Rio-2016 revisa custos para evitar rombo nas contas

Comitê trabalha com orçamento de R$ 7,4 bilhões para os Jogos

MARCIO DOLZAN, Estadão Conteúdo

06 de outubro de 2015 | 16h08

Numa tentativa de não estourar seu orçamento e acabar tendo de recorrer ao governo federal para evitar um rombo em suas contas, o Comitê Rio-2016 está passando por nova revisão de seus custos para a Olimpíada. A entidade, que trabalha com um orçamento de R$ 7,4 bilhões, solicitou a todos os seus departamentos que revejam os gastos e promovam alguns cortes.

Responsável pela operação dos Jogos Olímpicos do Rio-2016, o comitê trabalha com recursos exclusivamente privados. Quando a cidade ganhou o direito de sediar os Jogos, porém, foi estabelecido que um eventual déficit seria bancado pelo governo federal - até o teto de US$ 700 milhões (R$ 2,7 bilhões).

"Estamos revendo todos os gastos para termos a certeza de que eles batam os R$ 7,4 bilhões", confirmou o Comitê Rio-2016. "Trabalhamos com um orçamento equilibrado. O comitê não precisa dar lucro, mas também não pretende ter prejuízo. Não queremos utilizar dinheiro público."

Segundo a entidade, os cortes previstos não trarão nenhum tipo de prejuízo à operação da Olimpíada. Como exemplo, foi citada a diminuição na impressão de materiais ou mesmo a eliminação de divisórias internas em estruturas temporárias.

Em julho, o presidente do Comitê Rio-2016, Carlos Arthur Nuzman, já havia confirmado que a entidade passava por readequação em suas contas.

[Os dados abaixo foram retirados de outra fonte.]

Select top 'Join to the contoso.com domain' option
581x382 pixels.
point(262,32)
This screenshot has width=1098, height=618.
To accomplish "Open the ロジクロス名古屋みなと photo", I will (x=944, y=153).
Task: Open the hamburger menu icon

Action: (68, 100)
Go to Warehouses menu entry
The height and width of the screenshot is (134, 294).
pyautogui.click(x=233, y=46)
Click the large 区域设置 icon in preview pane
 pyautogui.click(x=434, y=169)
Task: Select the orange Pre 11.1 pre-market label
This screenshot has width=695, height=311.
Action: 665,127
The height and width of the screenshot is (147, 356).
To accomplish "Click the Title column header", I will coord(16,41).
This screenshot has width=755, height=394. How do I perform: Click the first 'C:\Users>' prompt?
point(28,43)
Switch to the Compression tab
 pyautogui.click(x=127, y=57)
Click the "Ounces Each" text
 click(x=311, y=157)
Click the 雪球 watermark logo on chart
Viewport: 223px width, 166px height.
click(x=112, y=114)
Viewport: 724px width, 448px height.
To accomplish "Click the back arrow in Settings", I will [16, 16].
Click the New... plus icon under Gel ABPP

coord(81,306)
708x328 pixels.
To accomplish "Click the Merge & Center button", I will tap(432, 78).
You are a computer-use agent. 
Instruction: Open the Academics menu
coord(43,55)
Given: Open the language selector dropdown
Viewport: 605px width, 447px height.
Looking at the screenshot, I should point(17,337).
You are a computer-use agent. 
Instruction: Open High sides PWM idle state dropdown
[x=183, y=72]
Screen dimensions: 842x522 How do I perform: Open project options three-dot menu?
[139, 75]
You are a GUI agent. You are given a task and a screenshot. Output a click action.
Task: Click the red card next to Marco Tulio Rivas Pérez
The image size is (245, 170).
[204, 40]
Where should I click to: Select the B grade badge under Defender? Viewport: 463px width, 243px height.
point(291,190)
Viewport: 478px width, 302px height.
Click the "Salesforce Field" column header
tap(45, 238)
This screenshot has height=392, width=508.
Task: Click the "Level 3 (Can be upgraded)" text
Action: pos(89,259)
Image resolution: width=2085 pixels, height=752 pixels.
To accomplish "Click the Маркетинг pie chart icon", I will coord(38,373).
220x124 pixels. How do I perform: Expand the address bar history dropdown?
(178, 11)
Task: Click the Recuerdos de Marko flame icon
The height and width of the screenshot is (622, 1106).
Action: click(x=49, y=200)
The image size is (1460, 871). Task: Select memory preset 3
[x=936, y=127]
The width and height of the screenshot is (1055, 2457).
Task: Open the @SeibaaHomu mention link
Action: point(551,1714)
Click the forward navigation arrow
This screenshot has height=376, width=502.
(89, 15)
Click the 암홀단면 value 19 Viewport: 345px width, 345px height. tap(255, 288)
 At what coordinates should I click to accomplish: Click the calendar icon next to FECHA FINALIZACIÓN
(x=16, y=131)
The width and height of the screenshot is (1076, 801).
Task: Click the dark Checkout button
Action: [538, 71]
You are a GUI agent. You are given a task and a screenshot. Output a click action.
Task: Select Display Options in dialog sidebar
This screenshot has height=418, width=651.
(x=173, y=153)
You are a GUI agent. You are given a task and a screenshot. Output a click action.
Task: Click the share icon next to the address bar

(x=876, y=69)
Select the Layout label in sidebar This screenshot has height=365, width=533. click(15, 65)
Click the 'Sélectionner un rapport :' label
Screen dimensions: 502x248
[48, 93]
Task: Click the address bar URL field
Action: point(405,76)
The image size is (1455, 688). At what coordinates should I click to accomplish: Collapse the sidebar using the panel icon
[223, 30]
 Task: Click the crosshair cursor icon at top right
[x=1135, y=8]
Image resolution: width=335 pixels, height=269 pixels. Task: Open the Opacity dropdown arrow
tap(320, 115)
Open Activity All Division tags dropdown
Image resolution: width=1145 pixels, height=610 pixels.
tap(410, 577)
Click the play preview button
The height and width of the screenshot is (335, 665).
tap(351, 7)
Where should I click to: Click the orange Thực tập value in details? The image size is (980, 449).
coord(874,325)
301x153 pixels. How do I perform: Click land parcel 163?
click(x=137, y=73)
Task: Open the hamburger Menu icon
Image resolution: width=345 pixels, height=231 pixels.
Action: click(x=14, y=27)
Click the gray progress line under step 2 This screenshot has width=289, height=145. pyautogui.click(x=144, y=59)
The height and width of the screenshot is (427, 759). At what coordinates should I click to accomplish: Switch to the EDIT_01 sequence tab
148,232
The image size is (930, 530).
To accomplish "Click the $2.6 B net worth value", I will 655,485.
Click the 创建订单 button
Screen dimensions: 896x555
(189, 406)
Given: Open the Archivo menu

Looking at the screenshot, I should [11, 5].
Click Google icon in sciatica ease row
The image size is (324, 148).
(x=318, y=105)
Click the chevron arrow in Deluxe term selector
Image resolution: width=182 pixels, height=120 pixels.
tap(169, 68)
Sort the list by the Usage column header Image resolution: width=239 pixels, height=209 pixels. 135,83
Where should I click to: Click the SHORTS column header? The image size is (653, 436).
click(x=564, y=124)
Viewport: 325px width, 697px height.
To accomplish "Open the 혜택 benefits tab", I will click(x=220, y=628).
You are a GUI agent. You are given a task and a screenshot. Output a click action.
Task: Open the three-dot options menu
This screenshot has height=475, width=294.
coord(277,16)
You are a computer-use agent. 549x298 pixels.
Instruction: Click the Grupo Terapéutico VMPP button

"É uma dinâmica que o comitê tem para poder ter equilibradas as suas finanças. Há necessidade em algumas áreas de aumento de recursos, e há outras em que um equacionamento tem que ser feito. E é isso que está sendo feito desde que nós ganhamos e será assim até os Jogos", afirmou Nuzman, durante evento nos Jogos Pan-Americanos de Toronto, no Canadá.